_DESCRIPTION OF THE TASK_:
The records below must be reproduced exactly, excluding any pictures.

(Stored data)
-*-*-

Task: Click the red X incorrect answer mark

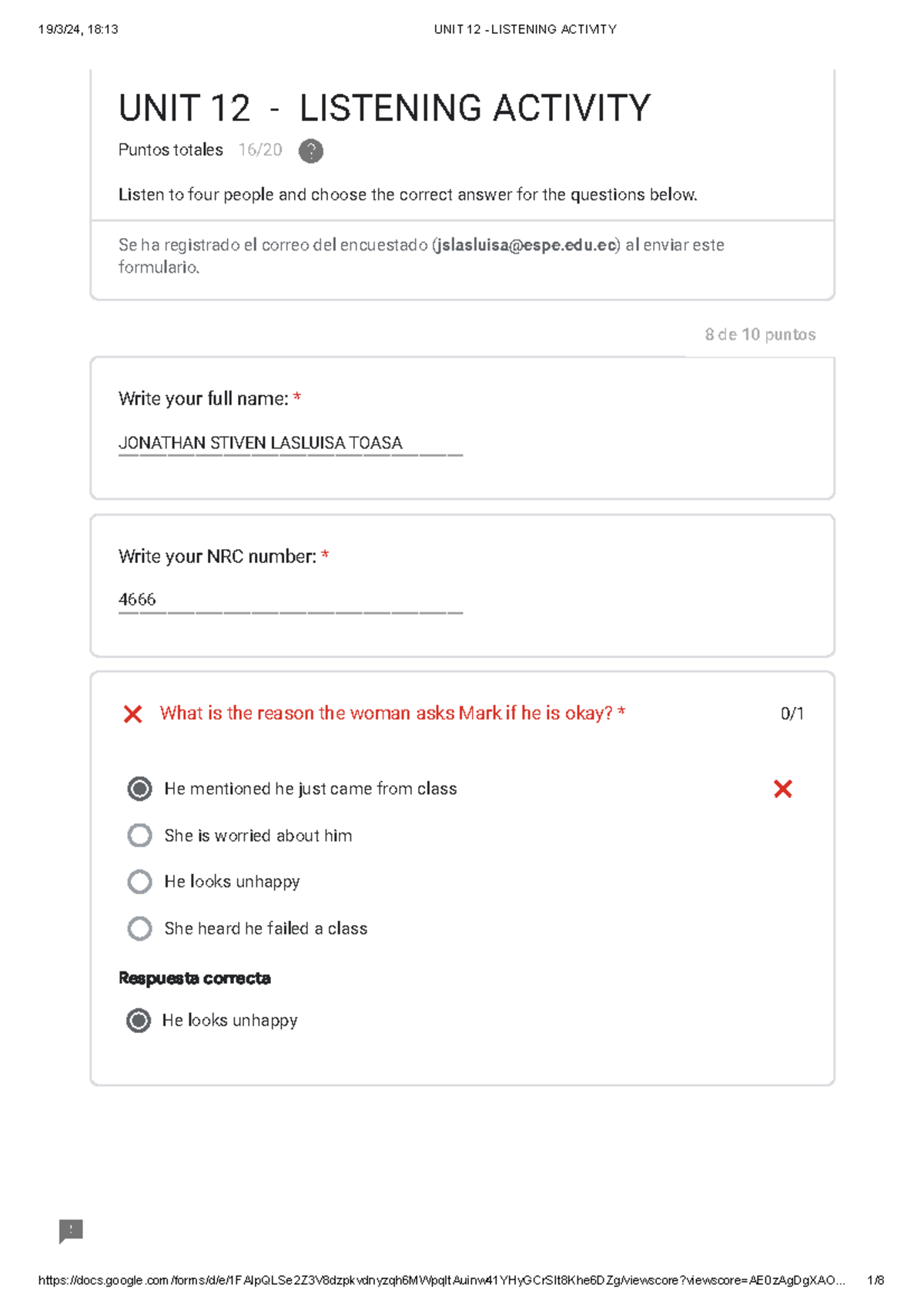Action: (782, 789)
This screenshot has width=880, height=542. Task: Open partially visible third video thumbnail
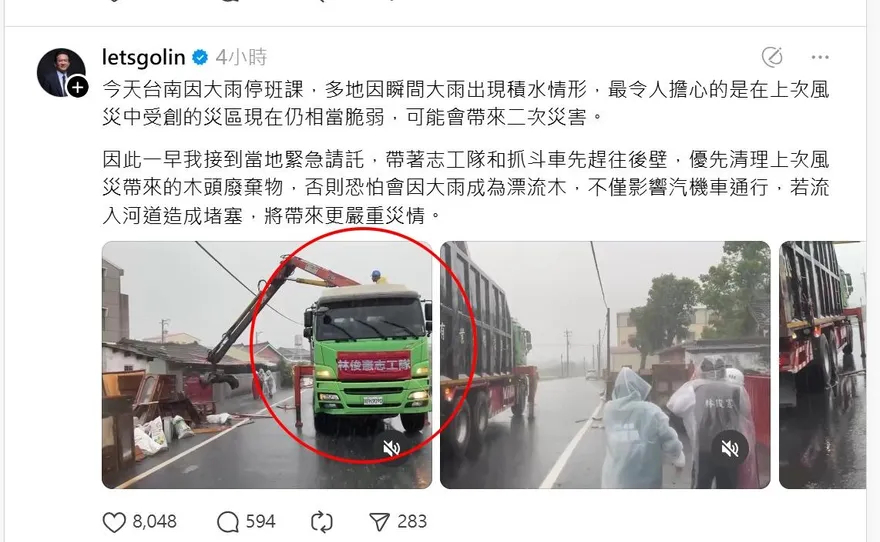(x=822, y=365)
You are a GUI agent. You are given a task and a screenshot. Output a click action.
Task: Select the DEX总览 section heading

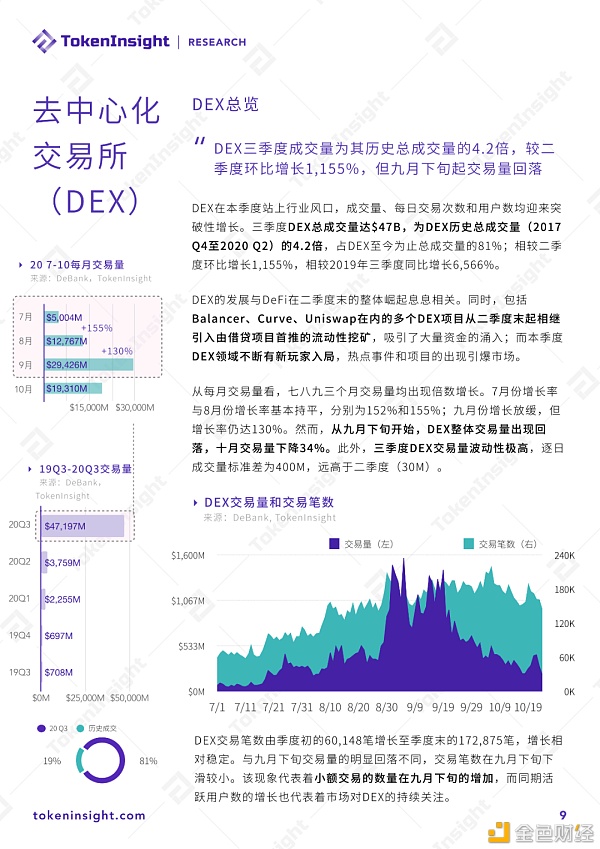point(224,105)
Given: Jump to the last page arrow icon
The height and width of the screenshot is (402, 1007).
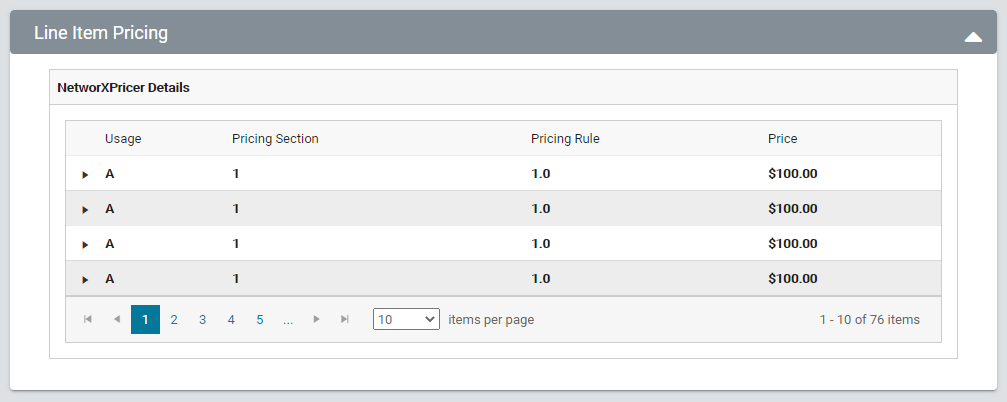Looking at the screenshot, I should click(x=345, y=320).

-*-*-

_EXERCISE SOLUTION_:
Task: Click the red X incorrect answer mark

Action: (782, 789)
This screenshot has width=880, height=542. Task: Open partially visible third video thumbnail
(x=822, y=365)
You are a GUI agent. You are given a task and a screenshot. Output a click action.
Task: Select the DEX总览 section heading

point(224,105)
Given: Jump to the last page arrow icon
The height and width of the screenshot is (402, 1007).
Looking at the screenshot, I should click(x=345, y=320).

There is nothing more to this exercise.